How To Make Cyanotypes

Even without the kits, the process is relatively simple. First, potassium ferricyanide and ferric ammonium citrate are mixed with water to create solutions that are mixed again.

A variety of materials can serve as a canvas, including paper and clothing. Artists and DIYers coat the canvas with the chemical solution and leave it to dry in darkness. A photo negative or even an object like a leaf from a plant is placed on the canvas under a UV light source — a UV lamp, lightbox, or just basic sun. After UV light exposure, the canvas is rinsed with water. Once dry, the print is ready for hanging or wearing.

Artist Christine Nguyen of Colorado has been using the cyanotype method since the ’90s when she was in college. She has continued to incorporate the process into projects over the years.

“I like working in an analog process, especially one that relies on the sun to expose the light-sensitive paper, collaborating with nature,” she said.

Nguyen said it is also called the blueprint process and was introduced by Herschel, who was trying to find a way to copy his notes. In 1843, botanist Anna Atkins illustrated a book with cyanotype called “British Algae: Cyanotype Impressions,” according to Nguyen.

Modern Cyanotype Artists

Modern artists like Nguyen have taken this historical process and made it their own. For example, Nguyen said she coats paper or fabric with chemicals and lets it air dry.

“I usually do this in the late evening when the sun has gone down. You want this to dry in the dark,” she said.

Once the paper or fabric dries, she places objects on the UV-sensitive paper and exposes it to the sun. The amount of sun exposure time varies.

“You wash the cyanotype in water until the water runs clear and then let the print dry,” she said. “The end result is a blue-and-white print that is fixed.”

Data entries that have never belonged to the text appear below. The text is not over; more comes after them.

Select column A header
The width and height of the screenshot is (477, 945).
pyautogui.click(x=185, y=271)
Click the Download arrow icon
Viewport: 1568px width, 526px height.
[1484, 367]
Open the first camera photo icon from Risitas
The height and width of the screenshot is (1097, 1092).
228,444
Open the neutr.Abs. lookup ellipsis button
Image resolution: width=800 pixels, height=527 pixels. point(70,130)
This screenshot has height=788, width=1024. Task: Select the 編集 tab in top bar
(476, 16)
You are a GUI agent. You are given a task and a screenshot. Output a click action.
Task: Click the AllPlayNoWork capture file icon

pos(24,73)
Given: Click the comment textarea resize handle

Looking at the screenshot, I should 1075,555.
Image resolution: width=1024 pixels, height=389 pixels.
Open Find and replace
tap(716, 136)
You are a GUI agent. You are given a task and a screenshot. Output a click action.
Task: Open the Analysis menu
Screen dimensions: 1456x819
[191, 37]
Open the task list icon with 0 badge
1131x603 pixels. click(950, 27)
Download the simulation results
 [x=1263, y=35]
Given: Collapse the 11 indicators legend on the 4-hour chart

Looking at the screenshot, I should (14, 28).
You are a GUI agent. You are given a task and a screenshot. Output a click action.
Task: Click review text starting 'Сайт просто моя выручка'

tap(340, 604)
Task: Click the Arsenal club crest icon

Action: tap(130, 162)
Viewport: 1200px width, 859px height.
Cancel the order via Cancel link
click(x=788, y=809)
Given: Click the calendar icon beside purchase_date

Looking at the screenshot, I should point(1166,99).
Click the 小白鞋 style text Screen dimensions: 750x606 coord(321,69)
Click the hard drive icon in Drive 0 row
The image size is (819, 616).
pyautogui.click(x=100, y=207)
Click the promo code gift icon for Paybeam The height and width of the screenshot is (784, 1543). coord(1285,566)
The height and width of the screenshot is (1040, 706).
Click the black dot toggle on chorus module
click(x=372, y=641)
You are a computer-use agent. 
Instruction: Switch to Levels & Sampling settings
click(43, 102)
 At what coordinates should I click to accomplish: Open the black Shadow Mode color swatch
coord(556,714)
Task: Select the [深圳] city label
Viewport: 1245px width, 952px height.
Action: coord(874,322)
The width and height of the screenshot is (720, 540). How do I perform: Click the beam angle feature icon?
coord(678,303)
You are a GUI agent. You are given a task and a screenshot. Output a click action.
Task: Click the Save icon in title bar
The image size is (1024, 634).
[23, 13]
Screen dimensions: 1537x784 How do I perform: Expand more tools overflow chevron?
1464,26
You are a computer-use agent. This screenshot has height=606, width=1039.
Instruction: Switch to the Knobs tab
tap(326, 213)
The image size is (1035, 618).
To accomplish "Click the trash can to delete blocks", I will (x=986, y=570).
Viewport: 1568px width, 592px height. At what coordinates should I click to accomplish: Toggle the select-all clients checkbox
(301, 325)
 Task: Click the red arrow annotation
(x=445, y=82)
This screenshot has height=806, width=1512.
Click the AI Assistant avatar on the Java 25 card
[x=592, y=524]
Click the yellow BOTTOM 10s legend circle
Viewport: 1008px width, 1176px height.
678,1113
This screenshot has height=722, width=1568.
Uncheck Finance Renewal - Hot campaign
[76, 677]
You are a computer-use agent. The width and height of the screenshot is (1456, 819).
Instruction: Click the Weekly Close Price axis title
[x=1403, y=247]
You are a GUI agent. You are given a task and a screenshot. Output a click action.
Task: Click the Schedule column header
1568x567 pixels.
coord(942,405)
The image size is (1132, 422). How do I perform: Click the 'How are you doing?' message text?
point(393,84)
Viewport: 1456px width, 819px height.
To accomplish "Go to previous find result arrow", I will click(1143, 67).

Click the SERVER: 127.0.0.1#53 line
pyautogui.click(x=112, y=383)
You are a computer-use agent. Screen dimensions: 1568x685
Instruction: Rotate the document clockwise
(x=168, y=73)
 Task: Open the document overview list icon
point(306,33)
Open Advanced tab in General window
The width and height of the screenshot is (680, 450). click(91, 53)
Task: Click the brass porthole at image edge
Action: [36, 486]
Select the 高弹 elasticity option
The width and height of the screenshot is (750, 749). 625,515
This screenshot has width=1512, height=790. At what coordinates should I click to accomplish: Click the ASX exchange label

Nguyen said that the process’s ease could help account for its current popularity.

“I think cyanotypes are a fun and easy project,” she said. “It’s for all ages and easily accessible to buy pre-coated paper and fabric. Especially when people can make unique one-of-a-kind items.”

She can even remember making one as a child.

“I think maybe it’s a trend that brings people joy, especially during the pandemic,” she said.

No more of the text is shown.